Regulated and registered (with a registration date).
Bought, sold, and owned by an organization or person.
Immutable (URLs change: e.g, http to https).
Always accessible for active websites (URLs can become 404s).
Used for multiple protocols: web, email, ftp, etc..

Many editors, in thousands of items, have entered the domain name as an Alias. But several other editors have told me that domain name doesn't fit the criteria for Alias well. So where in Wikidata do we store this critical data for many thousands of entities: its domain name (and domain registration date)?

Question How do you define a domain name? If it's mere removal of "http(s)://" and what follows after the ".com/", then it's something that can be easily derived from URL and then I don't see why that should be stored independently... Please explain Vojtěch Dostál (talk) 19:32, 14 January 2024 (UTC)[reply]

Answer @Vojtěch Dostál: A domain name is a string that identifies a realm of administrative autonomy, authority or control. It consists of a top- (TLD) and second- level domain. Domain names identify Internet resources, such as computers, networks, and services. Owners of domain names can map URLs to access specific locations on those resources.

An URL (Uniform Resource Locator) is a reference to a resource that specifies its location on a computer network and a mechanism for retrieving it (e.g., a web, ftp, email or other server). It may contain the domain name along with any string as a subdomain (e.g., www., apps.).

The domain name can be parsed from the URL (using a more complicated regex than you suggest and provided the URL isn't a redirect) but it is a different value and different datatype than an URL. — Hearvox (talk) 20:07, 14 January 2024 (UTC)[reply]
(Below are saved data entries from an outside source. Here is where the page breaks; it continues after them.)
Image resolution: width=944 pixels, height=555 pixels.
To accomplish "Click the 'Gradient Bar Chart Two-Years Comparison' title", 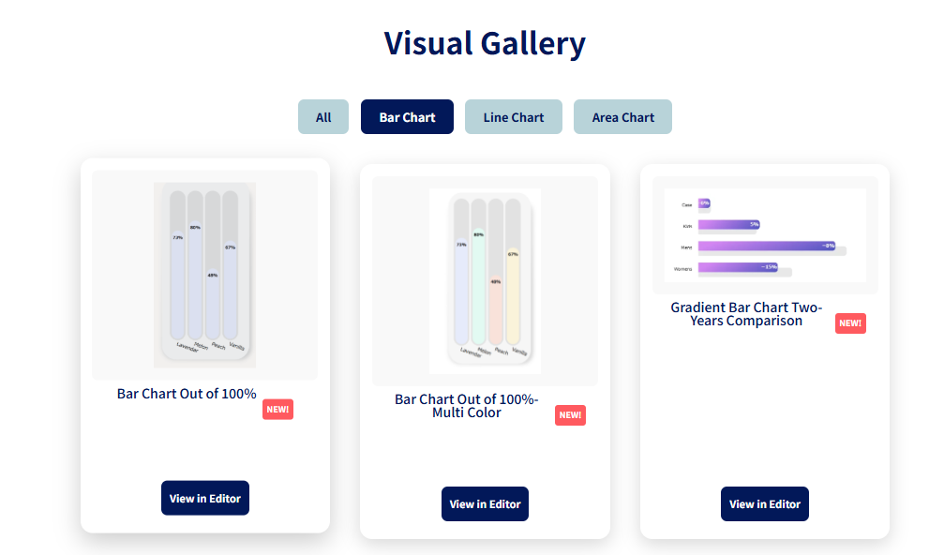I will (x=746, y=314).
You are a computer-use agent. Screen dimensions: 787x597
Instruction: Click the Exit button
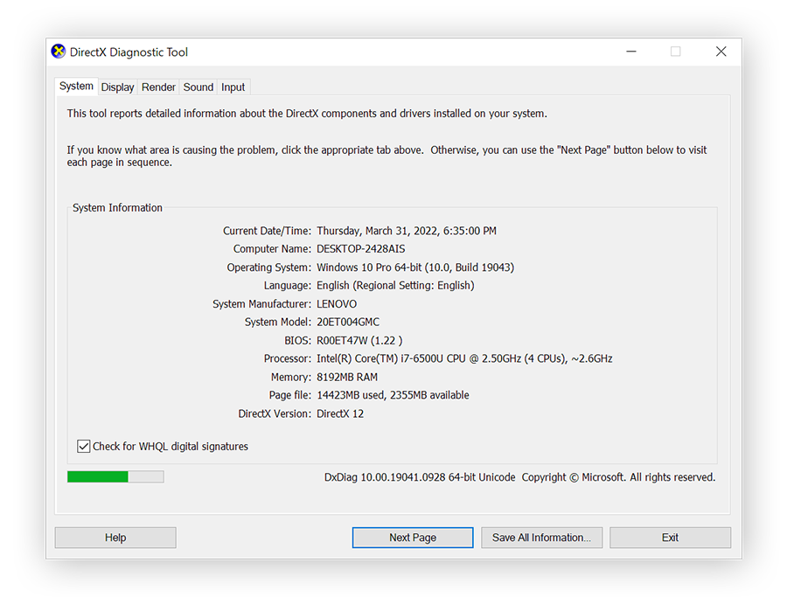tap(670, 537)
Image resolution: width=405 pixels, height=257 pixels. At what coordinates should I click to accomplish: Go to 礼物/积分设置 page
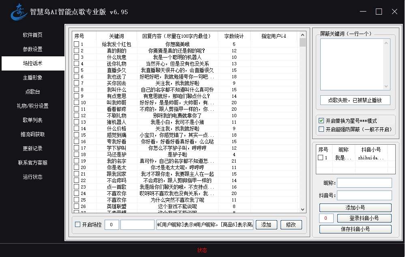coord(32,106)
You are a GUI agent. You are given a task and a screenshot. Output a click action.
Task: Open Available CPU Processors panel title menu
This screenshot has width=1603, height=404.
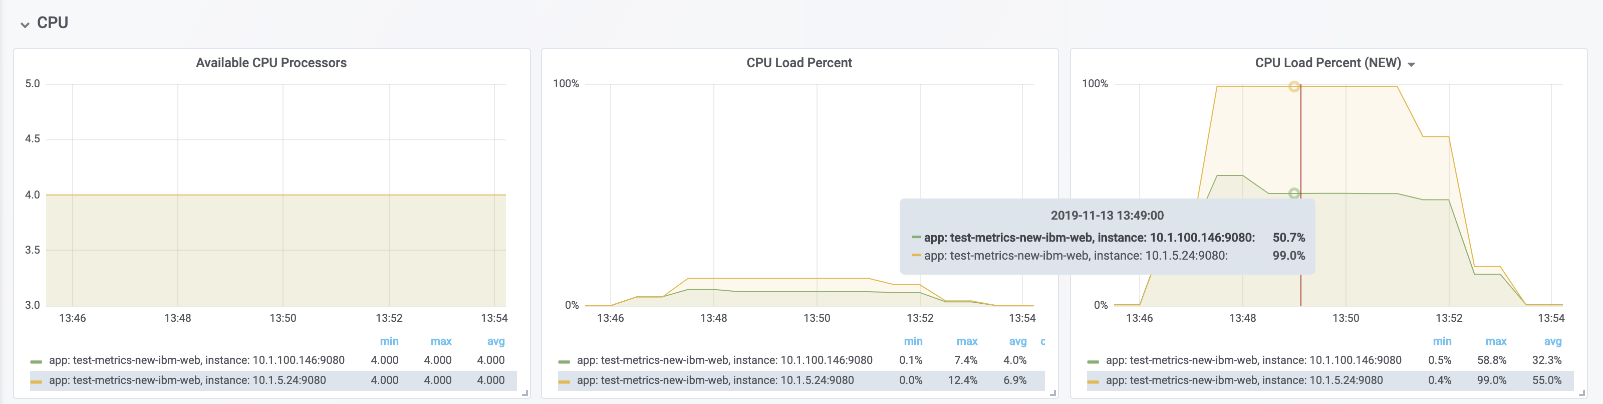(x=271, y=63)
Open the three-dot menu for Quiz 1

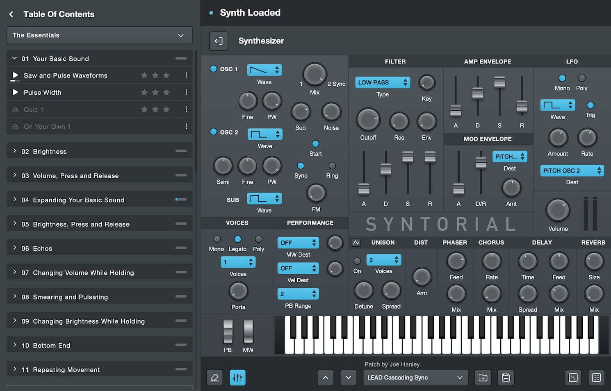click(x=187, y=109)
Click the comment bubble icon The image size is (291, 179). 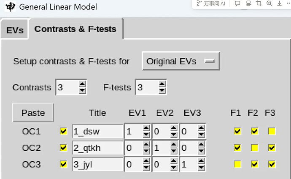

Companies register large numbers of domain names, both as variants to avoid passing off, as blockers, and for possible future projects, so are often commercially sensitive. How public is this information from the registrars now, and how many entries would be obfuscated through brokers. And for big organisations, the registration could be some way from the public website brand. Official_website has the advantage of being a single public entry per object. Recording them would need a new property, which I'd be sympathetic towards. Aliases are a bad solution. – The preceding unsigned comment was added by Vicarage (talk • contribs) at 20:40, 14 January 2024 (UTC).[reply]

Answer 2, an imperfect analogy: An entity often has a 'street address' value, from which you can parse the city. Still, editors always add the city separately in a 'located in the administrative territorial entity' statement. The city, like the domain-name, is administrative; the street address, like the URL, is a location in that admin area.

A domain name is a human-memorizable string that finds the numerically addressed Internet resource, via the Domain Name System registry (which mostly stores domain names, not URLs). Things like URLs and email addresses use a domain-name to access something at a specific location within that domain, e.g., send a webpage or receive an email.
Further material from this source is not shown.